De provincies Flevoland, Friesland en Overijssel financieren een onderzoek naar de haalbaarheid van een investeringsfonds voor de bruine vloot. Scheepseigenaren hebben steeds meer moeite om bij banken geld te lenen voor de investeringen die nodig zijn om de schepen varend te houden. Met een eigen investeringsfonds zou dit marktfalen kunnen worden ondervangen, denken de drie provincies.
“Sinds de bankencrisis in 2008 zijn de reguliere banken steeds terughoudender met het verstrekken van financiering voor investeringen in de traditionele schepen”, schrijven Flevoland, Friesland en Overijssel in een toelichting. “Dat terwijl er juist nu een grote behoefte is om te investeren in het toekomstbestendig maken van de vloot. Zo zijn investeringen nodig om milieumaatregelen te nemen, zoals schonere motoren.”

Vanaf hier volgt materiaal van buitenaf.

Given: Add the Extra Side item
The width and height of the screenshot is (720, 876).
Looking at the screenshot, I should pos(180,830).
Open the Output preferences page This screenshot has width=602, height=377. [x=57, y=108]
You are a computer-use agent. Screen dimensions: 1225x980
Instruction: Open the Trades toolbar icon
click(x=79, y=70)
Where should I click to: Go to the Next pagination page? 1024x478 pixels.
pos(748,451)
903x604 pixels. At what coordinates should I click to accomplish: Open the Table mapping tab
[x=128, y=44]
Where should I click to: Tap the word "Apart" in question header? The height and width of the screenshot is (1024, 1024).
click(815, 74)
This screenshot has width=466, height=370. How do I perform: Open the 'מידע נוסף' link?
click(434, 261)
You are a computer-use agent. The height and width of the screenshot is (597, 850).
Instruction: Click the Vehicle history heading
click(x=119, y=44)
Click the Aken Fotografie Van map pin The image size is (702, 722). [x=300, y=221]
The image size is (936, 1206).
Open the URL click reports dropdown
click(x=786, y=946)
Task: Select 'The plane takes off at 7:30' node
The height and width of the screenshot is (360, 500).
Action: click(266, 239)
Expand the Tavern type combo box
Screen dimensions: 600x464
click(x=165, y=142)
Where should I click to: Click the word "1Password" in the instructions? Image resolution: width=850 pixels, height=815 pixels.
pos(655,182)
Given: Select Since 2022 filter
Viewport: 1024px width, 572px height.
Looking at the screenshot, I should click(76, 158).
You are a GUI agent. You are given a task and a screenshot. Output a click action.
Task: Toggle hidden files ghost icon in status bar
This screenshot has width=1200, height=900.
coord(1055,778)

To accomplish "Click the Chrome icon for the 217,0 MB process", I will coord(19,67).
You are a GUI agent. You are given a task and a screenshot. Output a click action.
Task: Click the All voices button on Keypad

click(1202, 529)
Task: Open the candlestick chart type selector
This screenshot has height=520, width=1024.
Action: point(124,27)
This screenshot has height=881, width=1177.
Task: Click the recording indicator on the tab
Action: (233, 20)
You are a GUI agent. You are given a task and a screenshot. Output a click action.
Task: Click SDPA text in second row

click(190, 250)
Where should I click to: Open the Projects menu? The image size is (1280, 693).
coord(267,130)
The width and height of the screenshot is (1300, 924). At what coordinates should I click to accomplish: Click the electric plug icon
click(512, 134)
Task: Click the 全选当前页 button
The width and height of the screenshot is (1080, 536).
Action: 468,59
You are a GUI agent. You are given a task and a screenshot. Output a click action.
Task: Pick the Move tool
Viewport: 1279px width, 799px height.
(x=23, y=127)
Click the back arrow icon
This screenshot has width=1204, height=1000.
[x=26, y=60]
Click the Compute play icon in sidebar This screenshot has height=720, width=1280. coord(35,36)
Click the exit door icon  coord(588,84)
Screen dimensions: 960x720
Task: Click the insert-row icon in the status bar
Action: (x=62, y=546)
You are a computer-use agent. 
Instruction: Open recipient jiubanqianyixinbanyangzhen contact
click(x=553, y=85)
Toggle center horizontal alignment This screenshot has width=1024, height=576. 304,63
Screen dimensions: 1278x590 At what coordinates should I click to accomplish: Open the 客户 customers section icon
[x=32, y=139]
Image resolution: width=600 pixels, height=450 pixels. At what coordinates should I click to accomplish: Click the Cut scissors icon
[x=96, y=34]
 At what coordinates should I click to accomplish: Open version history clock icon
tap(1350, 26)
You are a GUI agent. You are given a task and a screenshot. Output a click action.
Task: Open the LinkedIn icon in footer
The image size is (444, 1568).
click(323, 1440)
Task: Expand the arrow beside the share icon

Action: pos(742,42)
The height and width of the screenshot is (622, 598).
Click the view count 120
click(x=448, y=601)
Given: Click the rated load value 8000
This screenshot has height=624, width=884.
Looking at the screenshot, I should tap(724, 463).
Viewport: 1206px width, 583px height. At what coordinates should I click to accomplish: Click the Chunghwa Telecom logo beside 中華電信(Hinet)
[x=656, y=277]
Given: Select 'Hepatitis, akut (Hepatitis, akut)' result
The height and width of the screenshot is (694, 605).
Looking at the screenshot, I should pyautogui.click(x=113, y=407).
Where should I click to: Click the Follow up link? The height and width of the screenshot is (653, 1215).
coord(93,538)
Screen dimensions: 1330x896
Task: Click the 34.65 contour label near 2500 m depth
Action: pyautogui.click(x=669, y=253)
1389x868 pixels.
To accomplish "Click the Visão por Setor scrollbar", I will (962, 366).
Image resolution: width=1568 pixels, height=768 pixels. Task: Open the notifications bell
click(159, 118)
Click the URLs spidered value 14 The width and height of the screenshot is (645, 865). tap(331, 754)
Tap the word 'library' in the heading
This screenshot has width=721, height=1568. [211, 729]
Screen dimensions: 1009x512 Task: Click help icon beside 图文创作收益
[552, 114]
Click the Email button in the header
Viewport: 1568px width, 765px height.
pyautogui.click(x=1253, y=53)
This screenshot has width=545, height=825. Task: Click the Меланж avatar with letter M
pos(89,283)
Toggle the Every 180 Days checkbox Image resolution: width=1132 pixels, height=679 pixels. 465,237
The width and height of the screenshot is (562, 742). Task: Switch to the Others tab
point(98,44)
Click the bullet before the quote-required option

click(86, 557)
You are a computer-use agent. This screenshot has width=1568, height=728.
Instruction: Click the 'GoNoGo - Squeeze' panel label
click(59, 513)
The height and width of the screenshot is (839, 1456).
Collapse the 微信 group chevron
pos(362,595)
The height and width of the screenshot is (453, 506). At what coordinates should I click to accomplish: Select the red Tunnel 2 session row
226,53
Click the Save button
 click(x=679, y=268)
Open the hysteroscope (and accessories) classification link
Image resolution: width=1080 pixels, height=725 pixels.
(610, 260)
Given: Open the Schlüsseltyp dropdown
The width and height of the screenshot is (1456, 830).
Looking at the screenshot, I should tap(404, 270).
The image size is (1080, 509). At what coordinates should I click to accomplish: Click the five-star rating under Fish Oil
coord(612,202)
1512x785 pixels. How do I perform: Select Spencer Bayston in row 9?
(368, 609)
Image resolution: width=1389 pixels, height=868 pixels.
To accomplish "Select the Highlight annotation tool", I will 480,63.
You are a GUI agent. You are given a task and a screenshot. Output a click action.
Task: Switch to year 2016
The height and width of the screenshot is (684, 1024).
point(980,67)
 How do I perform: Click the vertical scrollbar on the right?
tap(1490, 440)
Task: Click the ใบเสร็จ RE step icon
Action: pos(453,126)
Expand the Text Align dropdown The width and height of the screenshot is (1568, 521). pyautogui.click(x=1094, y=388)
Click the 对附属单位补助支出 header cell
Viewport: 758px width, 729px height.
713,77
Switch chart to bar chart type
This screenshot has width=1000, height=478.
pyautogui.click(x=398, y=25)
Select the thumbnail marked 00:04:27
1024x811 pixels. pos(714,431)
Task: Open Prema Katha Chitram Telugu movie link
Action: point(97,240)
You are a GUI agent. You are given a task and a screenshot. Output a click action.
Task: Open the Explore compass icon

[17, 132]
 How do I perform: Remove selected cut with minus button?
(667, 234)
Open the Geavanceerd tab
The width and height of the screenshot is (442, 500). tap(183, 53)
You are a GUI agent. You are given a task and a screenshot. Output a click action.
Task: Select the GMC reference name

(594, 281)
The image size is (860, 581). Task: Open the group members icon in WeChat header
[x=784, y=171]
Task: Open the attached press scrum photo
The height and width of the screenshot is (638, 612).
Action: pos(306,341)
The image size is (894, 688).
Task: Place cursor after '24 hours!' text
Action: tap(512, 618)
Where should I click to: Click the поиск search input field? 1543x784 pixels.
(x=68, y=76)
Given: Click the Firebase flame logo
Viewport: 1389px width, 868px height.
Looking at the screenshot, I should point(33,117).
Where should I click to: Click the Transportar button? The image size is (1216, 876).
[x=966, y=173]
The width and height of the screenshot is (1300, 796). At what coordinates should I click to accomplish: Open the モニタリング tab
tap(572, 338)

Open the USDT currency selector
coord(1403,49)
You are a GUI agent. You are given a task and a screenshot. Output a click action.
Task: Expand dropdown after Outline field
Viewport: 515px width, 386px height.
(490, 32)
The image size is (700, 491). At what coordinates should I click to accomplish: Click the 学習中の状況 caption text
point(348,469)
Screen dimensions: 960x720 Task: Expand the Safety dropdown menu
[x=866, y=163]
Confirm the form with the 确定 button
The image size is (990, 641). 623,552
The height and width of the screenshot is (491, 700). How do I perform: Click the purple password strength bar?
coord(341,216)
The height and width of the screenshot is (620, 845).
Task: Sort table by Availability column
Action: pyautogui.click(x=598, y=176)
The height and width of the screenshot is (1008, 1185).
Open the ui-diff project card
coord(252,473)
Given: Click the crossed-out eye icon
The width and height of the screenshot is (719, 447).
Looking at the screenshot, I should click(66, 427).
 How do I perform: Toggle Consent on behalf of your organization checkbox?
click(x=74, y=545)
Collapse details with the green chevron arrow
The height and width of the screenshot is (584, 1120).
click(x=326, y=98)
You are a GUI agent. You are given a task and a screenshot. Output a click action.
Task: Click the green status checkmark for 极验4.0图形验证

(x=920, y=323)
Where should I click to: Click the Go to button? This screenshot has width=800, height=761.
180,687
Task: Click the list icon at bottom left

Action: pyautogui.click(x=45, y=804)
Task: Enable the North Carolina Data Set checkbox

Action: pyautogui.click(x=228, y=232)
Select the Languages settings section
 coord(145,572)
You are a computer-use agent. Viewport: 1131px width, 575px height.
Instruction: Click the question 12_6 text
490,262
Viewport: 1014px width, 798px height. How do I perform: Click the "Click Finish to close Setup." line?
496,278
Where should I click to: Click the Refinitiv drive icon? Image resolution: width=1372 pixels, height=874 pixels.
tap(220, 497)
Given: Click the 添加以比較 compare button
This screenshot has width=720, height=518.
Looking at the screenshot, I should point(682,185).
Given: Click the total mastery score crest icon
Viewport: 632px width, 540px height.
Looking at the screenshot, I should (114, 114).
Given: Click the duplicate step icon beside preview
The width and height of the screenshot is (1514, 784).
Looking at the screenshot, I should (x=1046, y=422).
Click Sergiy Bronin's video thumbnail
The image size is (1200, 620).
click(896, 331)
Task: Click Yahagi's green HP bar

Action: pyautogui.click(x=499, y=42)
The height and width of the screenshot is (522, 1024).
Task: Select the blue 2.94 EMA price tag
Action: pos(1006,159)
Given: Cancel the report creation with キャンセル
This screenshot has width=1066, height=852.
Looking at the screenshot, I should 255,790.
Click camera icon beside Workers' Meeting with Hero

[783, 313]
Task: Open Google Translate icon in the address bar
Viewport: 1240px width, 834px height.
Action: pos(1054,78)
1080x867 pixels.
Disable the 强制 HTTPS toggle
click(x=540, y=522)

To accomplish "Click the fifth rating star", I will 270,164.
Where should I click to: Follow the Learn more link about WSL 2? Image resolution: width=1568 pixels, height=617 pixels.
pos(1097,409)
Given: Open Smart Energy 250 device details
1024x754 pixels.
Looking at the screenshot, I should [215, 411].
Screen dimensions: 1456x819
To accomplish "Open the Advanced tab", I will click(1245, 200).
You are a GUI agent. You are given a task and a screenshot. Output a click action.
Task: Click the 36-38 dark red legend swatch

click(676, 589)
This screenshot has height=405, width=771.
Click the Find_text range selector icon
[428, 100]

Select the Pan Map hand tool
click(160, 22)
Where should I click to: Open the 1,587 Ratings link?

Maar er moet meer gebeuren en betaald worden. “Ook vraagt de toeristische markt om vernieuwing, moeten er maatregelen genomen worden in het kader van coronabestrijding en de anderhalve meter samenleving. Verder moet er worden geïnvesteerd in onderhoud en levensverlenging van de schepen.”
Geld lenen
Het onderzoek moet aantonen of het mogelijk is om met externe financiers een fonds op te richten waar scheepseigenaren wél geld kunnen lenen voor de genoemde maatregelen. De provincies Flevoland, Friesland en Overijssel – waar veel van de schepen een ligplaats hebben – zijn bereid de kosten van het onderzoek voor hun rekening te nemen. Het gaat om 30.000 euro.
De bruine vloot bestaat uit ruim 400 historische zeilschepen die voornamelijk varen op het IJsselmeer, het Markermeer en de Waddenzee. Veel van de schepen halen hun inkomsten uit het organiseren van zeiltrips en -vakanties. Door de coronamaatregelen zag de vloot de omzet in 2020 met circa 75 procent kelderen, en de vooruitzichten voor 2021 zijn ook ongunstig. Afgelopen zomer stelde de rijksoverheid 15 miljoen euro beschikbaar als noodhulp in de coronacrisis, maar dat geld is nog steeds niet uitgekeerd.